Dead women were turning up everywhere. It’s like when you’re pregnant and suddenly you notice how many other women are pregnant.
What freaked me out was that not only were there so many dead women, there were no arrests made on a good many of these cases, particularly on the homicides that were clearly serial murders. A woman doesn’t usually end up strangled and naked in the bushes because she had a bad boyfriend. And even if one woman had a boyfriend who raped and murdered her, it’s hard to believe each one of these dead women had a separate rapist for a boyfriend. I didn’t think so. All indicators pointed to serial killers.
I realized that the Anne Kelley case wasn’t an island unto itself. But it was the only knot I was picking on, trying to loosen up a lead, make a bit of progress, and it was driving me nuts. Why don’t you get some more knots? I asked myself.
That advice was brilliant. Without knowing it, it was precisely what I needed to hear. Many victims of crime find that if they can put their knowledge to use and help someone, maybe the unfortunate event that fate brought them wasn’t all for naught. That’s when I first got the inkling that while I may never solve the Kelley case, there are plenty of unsolved murders out there. Who committed those?
I printed out what pictures I could find of female victims of unsolved homicides in my county, and I rented a booth at an outdoor festival. I laminated all the pictures and hung them up in a big circle around the table. Under each, I wrote, “Unsolved.”
People would walk up and their mouths would fall open.
“These are all unsolved in Prince Georges County?”
“Yes,” I’d say.
“You mean nobody was ever caught?”
They’d recognize a picture of Lisa Young, because their daughter had known her at school or because they were in town when the crime occurred.
“Didn’t the police ever catch Lisa Young’s murderer?”
I’d just shake my head.
Then they would point to another photo.
“They never caught that killer either?”
“Oh, my God,” I heard over and over again. “I thought these murders were solved.”
The
pictures I selected represented just fifteen unsolved cases, less than 10 percent of female victims of homicide in my area over the last two decades.
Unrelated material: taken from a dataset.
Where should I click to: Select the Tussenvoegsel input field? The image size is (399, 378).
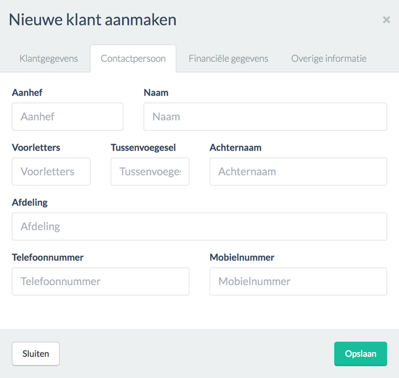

I realized that I should have been trying to get ten guys off the street, not just one. And the problem wasn’t that one police department had made an error or that one political decision made by county executives was irresponsible or that one prosecutor was more concerned with his win record than public safety. There was an epidemic throughout our country of sexual homicides and we were obviously not getting these cases solved. Police departments might say, “We have an 80 percent closure rate,” but in reality they had a high rate of case closure when the suspect was connected in some way to the victim; the closure rate for stranger homicides was abysmally low.
I estimated that the actual closure rate for serial homicides was 5 percent or less. If you want to get away with a crime in this country, serial homicide is your best bet.
* * * *
My efforts at more knots began with Citizens for Case Closure (CCC), an organization I started with the concept of bringing all victims’ organizations together to fight for increased case closure, with citizens having rights within their communities to hold police and prosecutors accountable for unsolved cases. But it didn’t work. I couldn’t drum up enough interest. It was a frustrating beginning in the field of criminal justice.
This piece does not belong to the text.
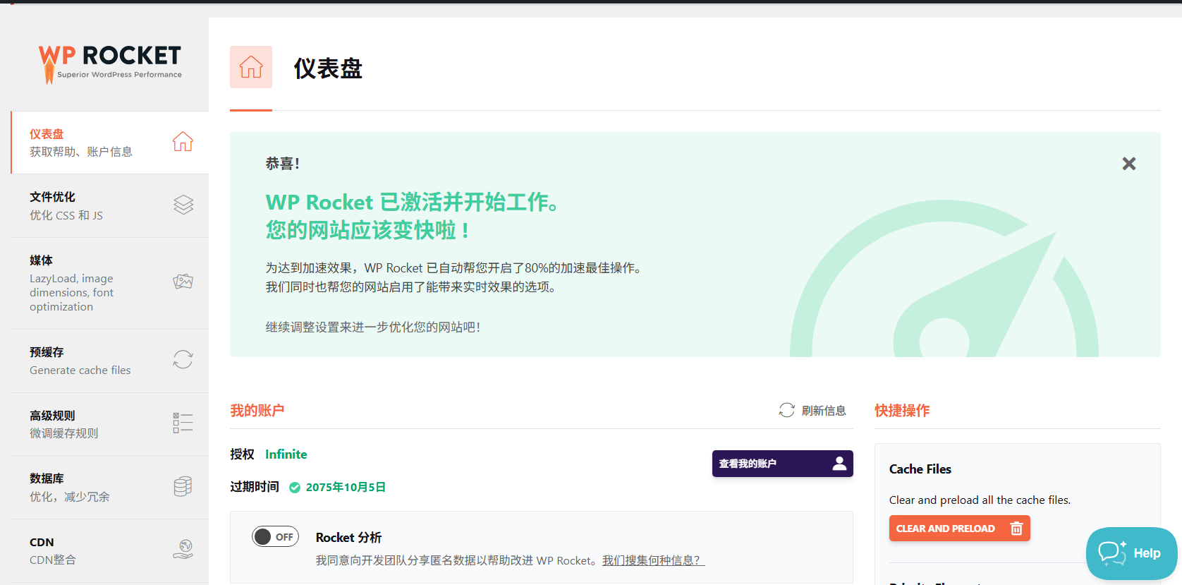Screen dimensions: 1182x585
Task: Enable the Rocket 分析 toggle switch
Action: click(x=275, y=537)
I realized my message wasn’t getting through after an article about me appeared in the local newspaper, in which I stated my belief that law enforcement hadn’t done its job in the Anne Kelley case.
I wanted the story to be about police and citizen accountability and how cases like that of Anne Kelley were being swept under the rug, the police refusing to allow the public to know what really had happened and the public apparently not caring to know. A newspaper reporter came to my house and interviewed me. But when the story came out, almost nothing was mentioned about the police and prosecutorial problems in the Kelley case and how there needed to be more accountability. The headline read “Local Homemaker Starts Victims’ Rights Organization,” and it was a sappy human interest story about a nice lady who wanted to help families who had loved ones with unsolved cases and wasn’t I dedicated and caring?